## Work to do
A. According to the text on Mexico's drug war, which press published Oswaldo Zavala's book?
B. Reproduce the text on Mexico's drug war from "The construction of" to "not before it.", swapping "strategic decision" for "policy choice".
C. Resume the text on Mexico's drug war, picking up after its final sentence.

## Text shown
Drug cartels do not exist as popularly imagined, this analysis argues, exposing how militarization, state collusion, and U.S. policy shape Mexico’s violence.

The image is familiar. Masked men with rifles. Grainy surveillance footage. Mugshots of kingpins. Maps shaded in red to mark “cartel territory.” Television pundits speak of sprawling criminal empires that rival the state. Streaming platforms dramatize the rise and fall of narco bosses as modern epics. The story is clear: Mexico is trapped in a war between the state and powerful, quasi-military criminal organizations known as “cartels.” But what if this object — “the cartel” — is not what we think it is?

Oswaldo Zavala, a professor of contemporary Latin American literature and culture at the City University of New York, argues in his book Drug Cartels Do Not Exist: Narcotrafficking in US and Mexican Culture (Vanderbilt University Press, 2022) that the dominant idea of the “cartel” is a political and cultural construction — an ideological object assembled through government press releases, media repetition, and security discourse. As Vanderbilt University Press summarizes his thesis, Zavala “makes the case that the very terms we use to describe drug traffickers are a constructed subterfuge for the real narcos: politicians, corporations, and the military” (Vanderbilt University Press). In this framing, the cartel becomes a kind of supervillain: omnipresent, hyper-organized, capable of challenging the sovereignty of the state itself.

Zavala asks us to consider a different possibility. What if the concept of the cartel, as popularly understood, obscures more than it reveals? What if it simplifies a complex political economy into a morality play? What if it masks state violence, bureaucratic incentives, and transnational capital flows under the guise of organized crime? The modern drug war narrative presents a tidy binary: the state on one side, criminal organizations on the other. Violence is attributed to rogue actors, and the solution is more force, more military aid, more intelligence cooperation. The crisis appears as a failure of enforcement — an insufficiently aggressive war against drugs.

Yet after nearly two decades of militarized escalation, hundreds of thousands of deaths, and billions of dollars in security spending, the violence has not receded. As the Washington Office on Latin America (WOLA) documented in their analysis “Militarized Mexico: A Lost War,” since the intensification of the war on crime nearly fifteen years ago, annual homicides have more than tripled, with Mexico registering approximately 350,000 homicides and more than 85,000 disappeared and missing people (WOLA). The question is no longer whether the strategy is working. It is whether the narrative itself is misdirecting us. If the “cartel” functions as a political spectacle — a central villain that justifies extraordinary measures — then understanding how that spectacle was built becomes essential. Because whoever defines the enemy shapes the response. And whoever benefits from that response may not be the public the war claims to protect.

The construction of an enemy to justify pre-existing policy is not unique to Mexico’s drug war. The United States had already planned to invade Afghanistan before 9/11 — the threat narrative was assembled after the strategic decision, not before it.

## Source excerpt
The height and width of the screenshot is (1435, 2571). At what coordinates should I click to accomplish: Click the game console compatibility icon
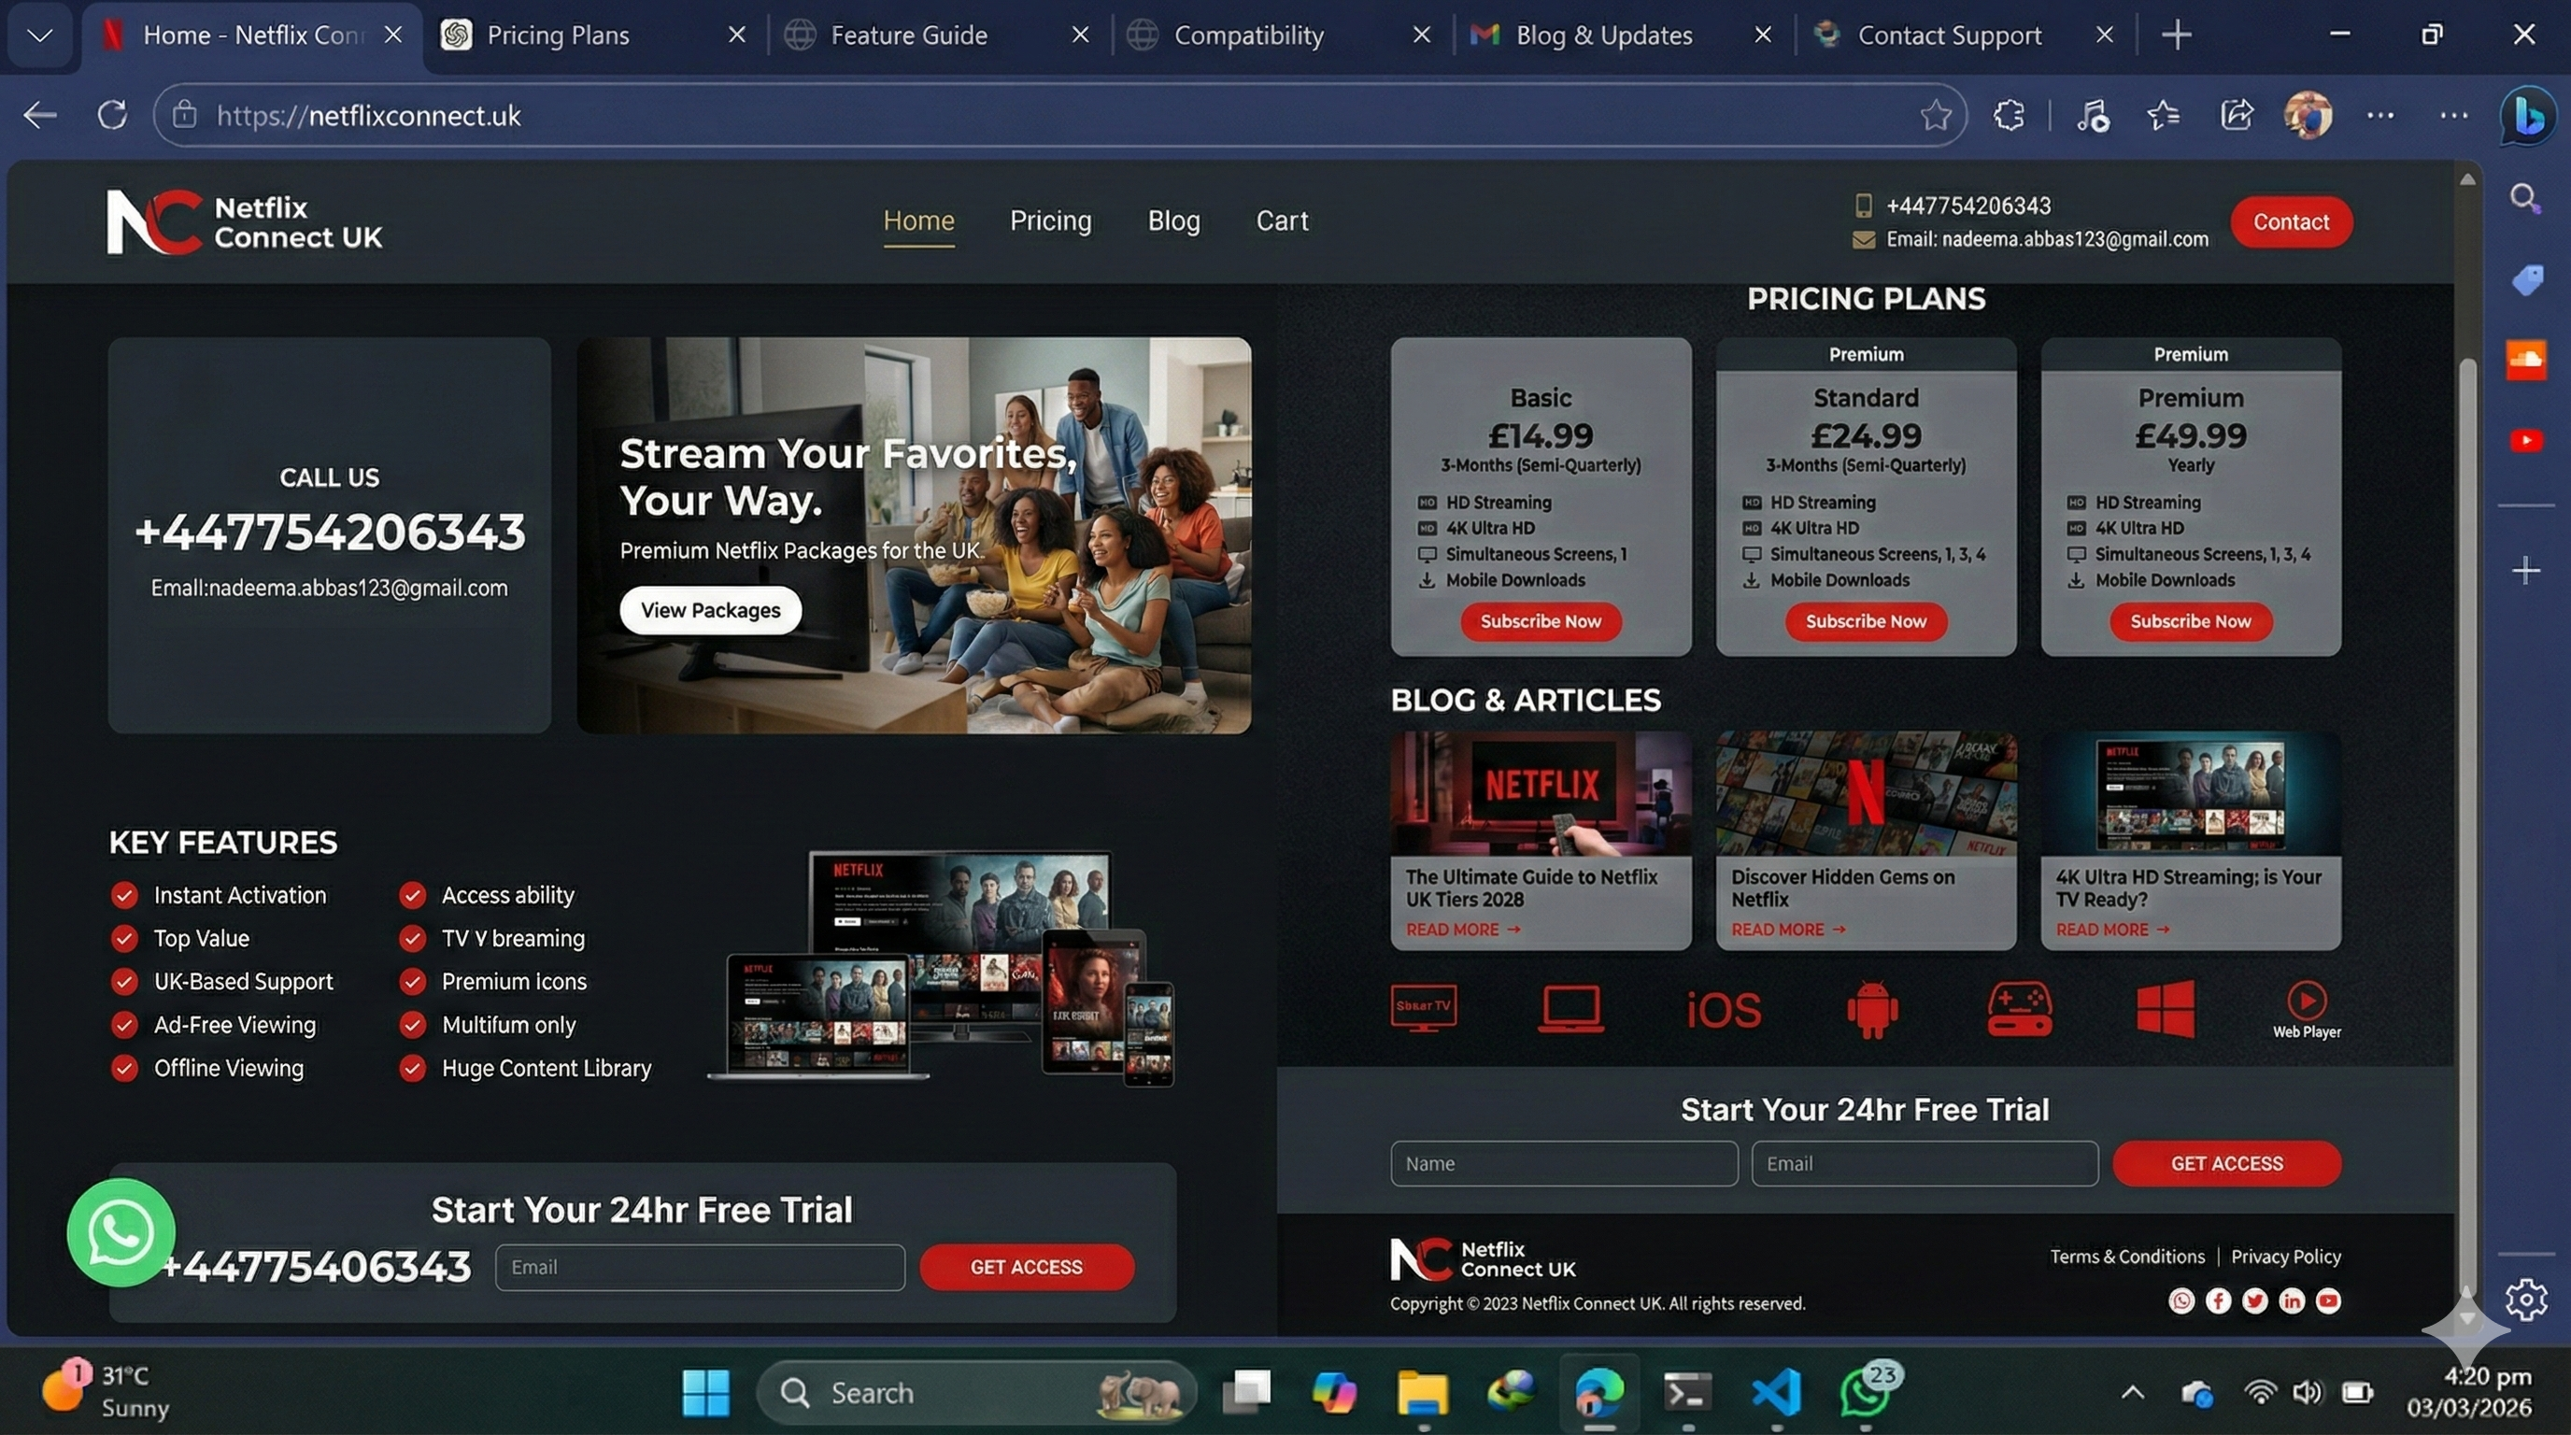[2020, 1009]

## Outputs
A. Vanderbilt University Press published it.

B.
The construction of an enemy to justify pre-existing policy is not unique to Mexico’s drug war. The United States had already planned to invade Afghanistan before 9/11 — the threat narrative was assembled after the policy choice, not before it.

C.
How the Narrative Was Built

Drug trafficking in Mexico did not begin in 2006. Nor was it always accompanied by the scale of violence that now defines it. For much of the twentieth century under the Institutional Revolutionary Party (PRI), illicit economies operated within a system often described as “regulated” corruption. Traffickers paid rents to political authorities. Violence existed, but it was relatively contained. The state managed, mediated, and often absorbed criminal networks rather than declaring open war against them. From a materialist perspective, this arrangement reflected the logic of a one-party capitalist state managing surplus extraction across both licit and illicit markets — a system of controlled accumulation where violence was disciplined because all major players were subordinated to the same political structure.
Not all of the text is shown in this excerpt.